═════ Available records ═════

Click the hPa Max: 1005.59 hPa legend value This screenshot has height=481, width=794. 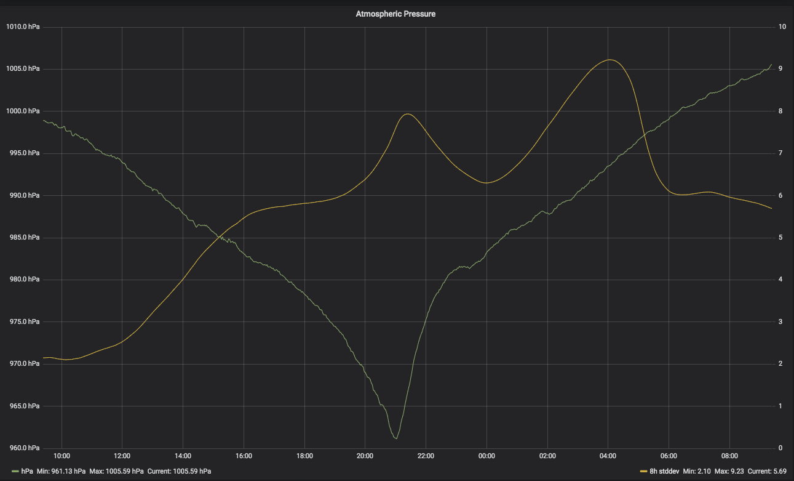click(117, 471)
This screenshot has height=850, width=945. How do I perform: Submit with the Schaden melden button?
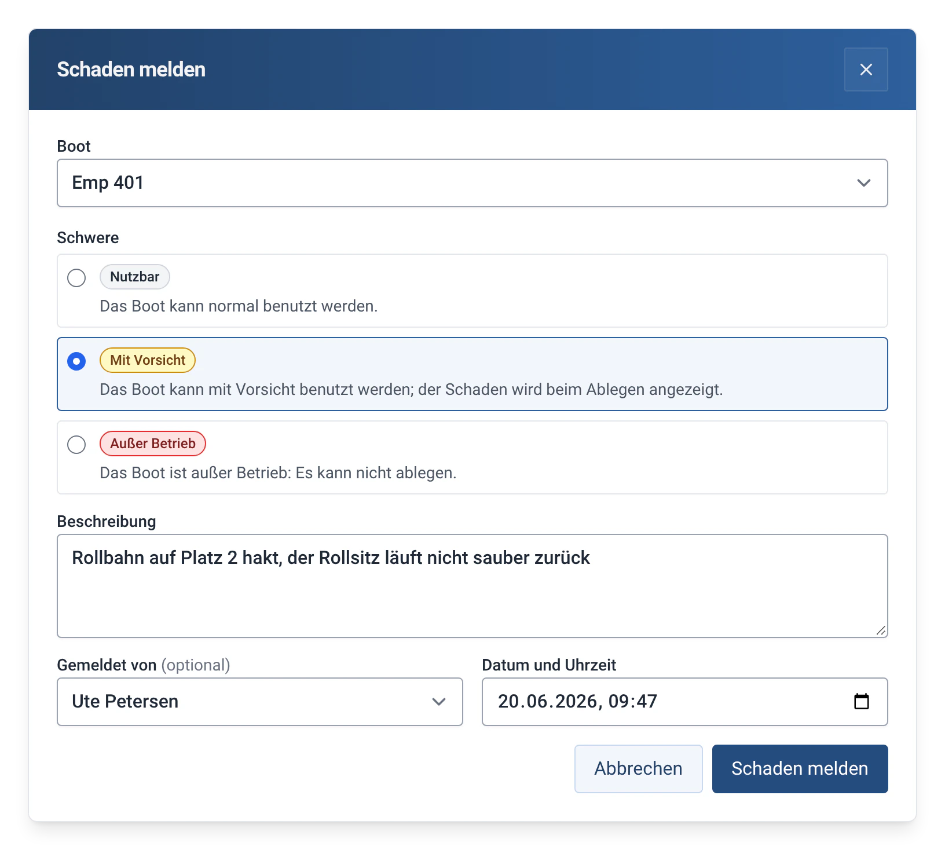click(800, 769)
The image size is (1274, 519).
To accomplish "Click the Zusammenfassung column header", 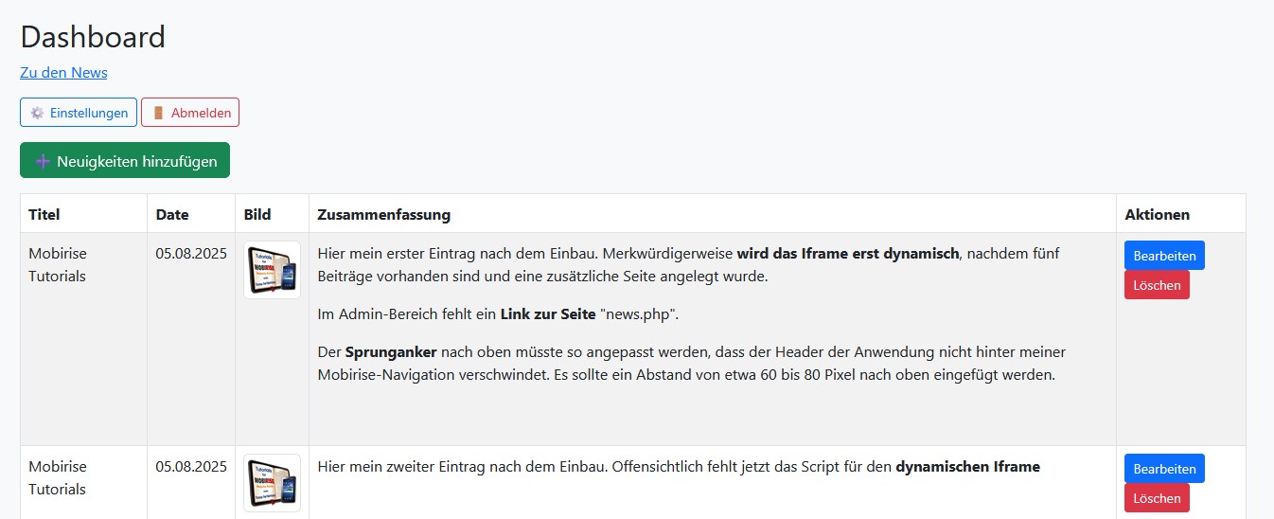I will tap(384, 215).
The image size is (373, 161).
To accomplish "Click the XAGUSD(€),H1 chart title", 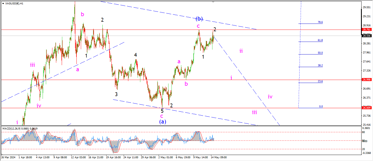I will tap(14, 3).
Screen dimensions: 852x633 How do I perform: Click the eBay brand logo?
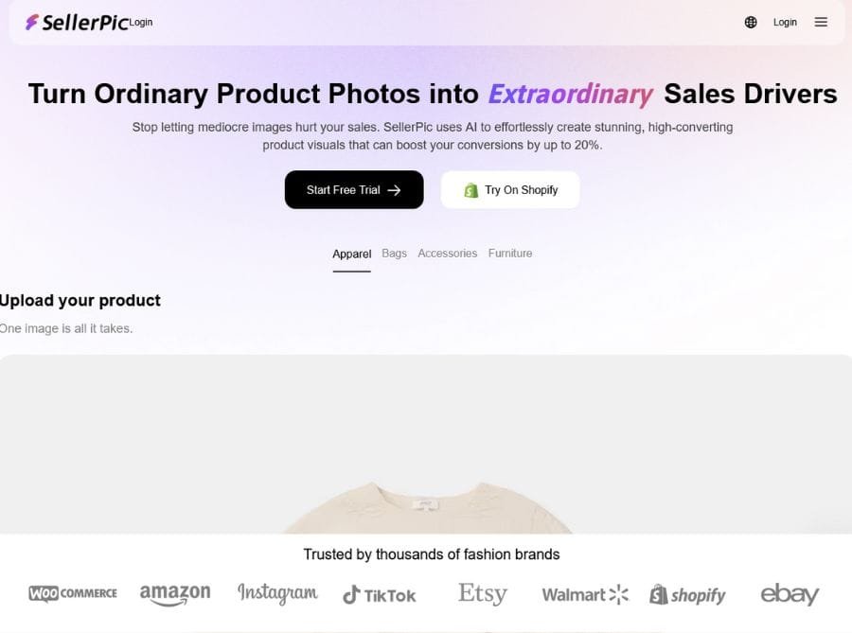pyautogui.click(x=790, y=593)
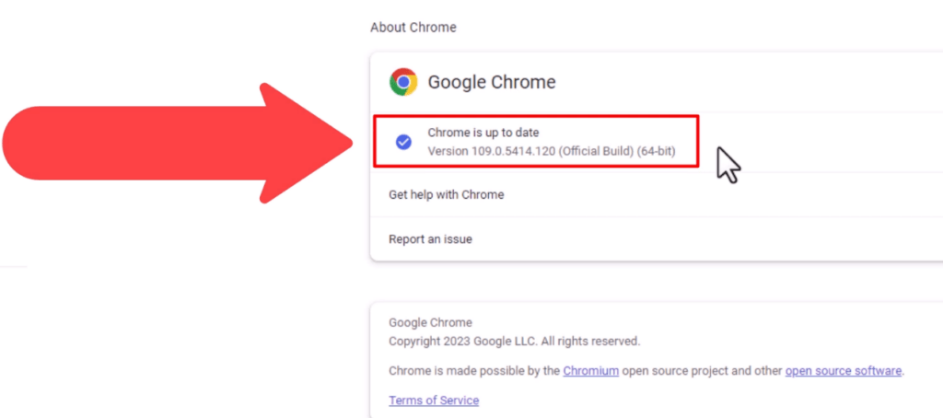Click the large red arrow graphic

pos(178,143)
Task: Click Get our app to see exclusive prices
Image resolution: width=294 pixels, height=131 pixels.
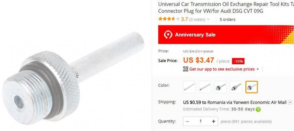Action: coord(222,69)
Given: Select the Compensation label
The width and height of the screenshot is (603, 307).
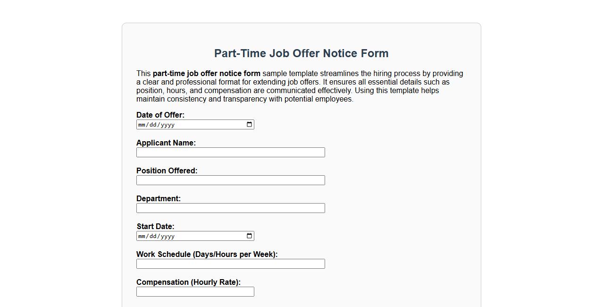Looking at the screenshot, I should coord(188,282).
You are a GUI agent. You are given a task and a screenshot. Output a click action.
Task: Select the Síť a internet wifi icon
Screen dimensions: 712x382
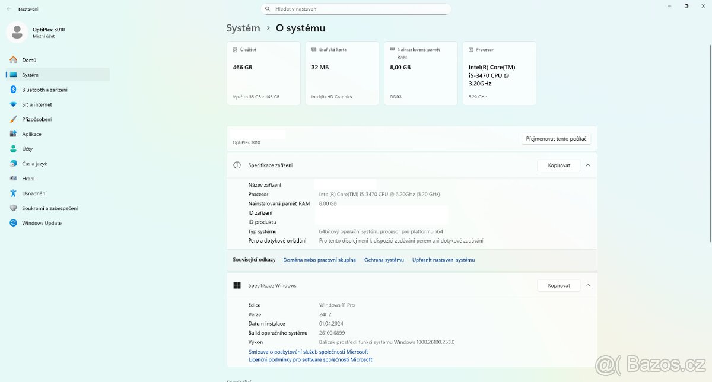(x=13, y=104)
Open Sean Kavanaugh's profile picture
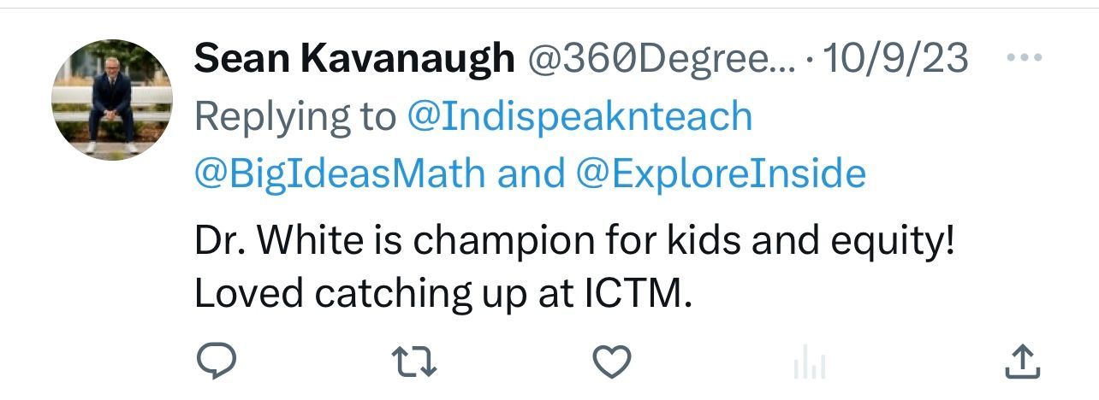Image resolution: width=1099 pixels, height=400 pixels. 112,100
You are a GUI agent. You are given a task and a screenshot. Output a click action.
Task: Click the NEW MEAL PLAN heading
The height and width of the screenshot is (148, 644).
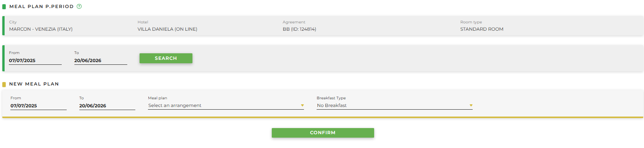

═════

Exercise prompt — Leave the pictures out. Extract exactly the lines running from the one with "Task: Select the Síť a internet wifi icon" through the last entry, both ends included.

Written reply —
Task: Select the Síť a internet wifi icon
Screen dimensions: 712x382
(x=13, y=104)
Open Sean Kavanaugh's profile picture
Image resolution: width=1099 pixels, height=400 pixels. 112,100
You are a GUI agent. You are given a task and a screenshot. Output a click action.
Task: Click the NEW MEAL PLAN heading
The height and width of the screenshot is (148, 644).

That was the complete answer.